And I could write a song a hundred miles long.
It's been over a month since I last blogged, so I decided I should fix that. But, really, not much has changed. It's still summer, I'm still not back at OSU.
I did decide that I want to change my major, though. Accounting isn't for me, as I'm so painfully realizing at my internship this summer. It's not only the number-crunching and the wading through red tape that's crushing my soul, it's the whole nine-to-five, dress-shirt-and-slacks thing that I just can't pull off. I have no idea what I want to do with my life, no idea what kind of classes I want to take—I'm probably even more lost than I was when I first came to OSU. But at least I've knocked one possibility off the list.
I visited campus about a week ago to meet up with a friend, and I realized how much I missed it. I walked down High Street—all the way downtown—and just took in the sights and sounds that I had grown so used to during my first year there. I didn't want to leave, and I most definitely got punished for attempting to do so: I got pulled over driving home—my first run-in with the cops ever. Okay, so now I'm just going to be dramatic, but I was freaking out. He didn't give me a ticket, probably because I was so visibly shaken and apologetic and borderline insane, so I'm very grateful. But, still, that's gotta be a sign, right? That I wasn't meant to leave? The point is, I miss my college.

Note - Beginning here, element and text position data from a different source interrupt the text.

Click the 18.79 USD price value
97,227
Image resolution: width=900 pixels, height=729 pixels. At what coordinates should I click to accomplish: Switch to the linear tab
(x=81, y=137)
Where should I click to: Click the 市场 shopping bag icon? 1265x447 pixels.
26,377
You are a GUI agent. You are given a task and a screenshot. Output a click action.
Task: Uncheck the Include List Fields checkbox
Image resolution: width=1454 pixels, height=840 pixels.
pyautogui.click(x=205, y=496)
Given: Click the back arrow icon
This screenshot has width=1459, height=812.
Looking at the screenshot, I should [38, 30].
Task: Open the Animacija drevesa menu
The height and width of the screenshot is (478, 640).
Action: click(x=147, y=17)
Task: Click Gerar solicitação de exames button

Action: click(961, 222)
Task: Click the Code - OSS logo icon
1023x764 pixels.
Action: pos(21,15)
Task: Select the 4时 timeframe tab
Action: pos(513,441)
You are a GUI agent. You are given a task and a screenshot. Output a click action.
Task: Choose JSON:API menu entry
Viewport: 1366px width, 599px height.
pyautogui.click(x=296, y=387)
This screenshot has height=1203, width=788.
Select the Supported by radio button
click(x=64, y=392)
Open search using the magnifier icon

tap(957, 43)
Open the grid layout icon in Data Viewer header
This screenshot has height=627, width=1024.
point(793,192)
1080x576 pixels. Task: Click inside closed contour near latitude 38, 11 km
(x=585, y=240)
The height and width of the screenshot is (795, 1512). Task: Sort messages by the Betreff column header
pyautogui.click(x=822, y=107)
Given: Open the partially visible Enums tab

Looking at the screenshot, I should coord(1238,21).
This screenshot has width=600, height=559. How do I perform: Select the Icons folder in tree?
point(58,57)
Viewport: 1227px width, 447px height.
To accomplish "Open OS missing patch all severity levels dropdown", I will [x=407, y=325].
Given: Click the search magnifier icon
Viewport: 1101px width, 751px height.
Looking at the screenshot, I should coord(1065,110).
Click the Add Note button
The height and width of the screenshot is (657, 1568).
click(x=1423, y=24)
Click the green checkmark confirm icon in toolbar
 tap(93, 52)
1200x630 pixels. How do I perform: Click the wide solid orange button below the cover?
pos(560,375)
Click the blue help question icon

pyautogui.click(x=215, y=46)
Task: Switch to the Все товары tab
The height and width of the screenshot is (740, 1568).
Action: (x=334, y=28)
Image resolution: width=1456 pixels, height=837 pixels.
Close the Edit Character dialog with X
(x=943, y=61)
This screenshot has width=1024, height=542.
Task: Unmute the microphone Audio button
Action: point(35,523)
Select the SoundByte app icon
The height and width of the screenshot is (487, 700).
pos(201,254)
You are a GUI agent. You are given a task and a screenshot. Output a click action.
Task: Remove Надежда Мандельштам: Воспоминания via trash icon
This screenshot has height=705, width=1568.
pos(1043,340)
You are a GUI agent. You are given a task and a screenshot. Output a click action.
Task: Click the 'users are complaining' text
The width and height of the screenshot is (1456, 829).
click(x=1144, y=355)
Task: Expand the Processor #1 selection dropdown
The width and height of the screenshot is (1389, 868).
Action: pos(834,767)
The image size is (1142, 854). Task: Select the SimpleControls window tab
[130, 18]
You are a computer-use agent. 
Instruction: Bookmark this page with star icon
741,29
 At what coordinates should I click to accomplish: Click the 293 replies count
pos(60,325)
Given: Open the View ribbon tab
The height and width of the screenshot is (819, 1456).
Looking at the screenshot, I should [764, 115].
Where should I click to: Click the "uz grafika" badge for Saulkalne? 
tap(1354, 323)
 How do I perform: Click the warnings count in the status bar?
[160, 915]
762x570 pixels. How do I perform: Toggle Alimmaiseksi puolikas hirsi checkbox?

Gymnastics is the most amazing thing ever to watch. If I could backflip, I'd probably just never stop. I'd be so full of myself. I like to imagine elaborate scenarios in which gymnastic abilities would allow me to avoid near-death experiences with...well, ninjas, I suppose. I guess I haven't given it much thought, but this isn't completely random—I'm watching gymnastics on the Olympics right now. I guess I should have mentioned that first. Now you probably think I'm weird. See? I really do have nothing good to write about.